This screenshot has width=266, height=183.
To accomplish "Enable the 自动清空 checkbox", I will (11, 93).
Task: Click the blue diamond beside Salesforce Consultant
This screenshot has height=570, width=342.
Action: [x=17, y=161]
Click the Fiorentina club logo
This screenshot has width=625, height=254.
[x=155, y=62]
* * *
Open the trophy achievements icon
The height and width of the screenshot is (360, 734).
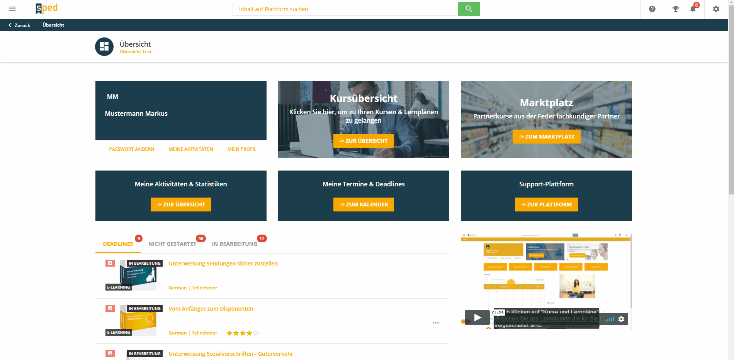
==
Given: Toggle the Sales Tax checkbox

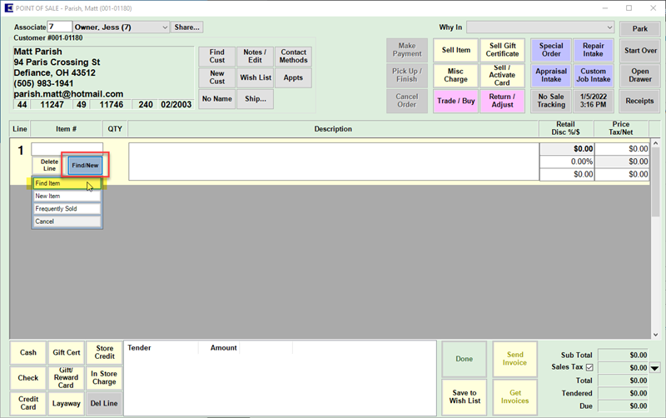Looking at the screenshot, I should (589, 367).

§ **What you need to do**: Filter the listing above so that only lines holding the word "Click" remain, and report those lines.

§ **Output of the exercise**:
Task: Click the blue diamond beside Salesforce Consultant
Click the Fiorentina club logo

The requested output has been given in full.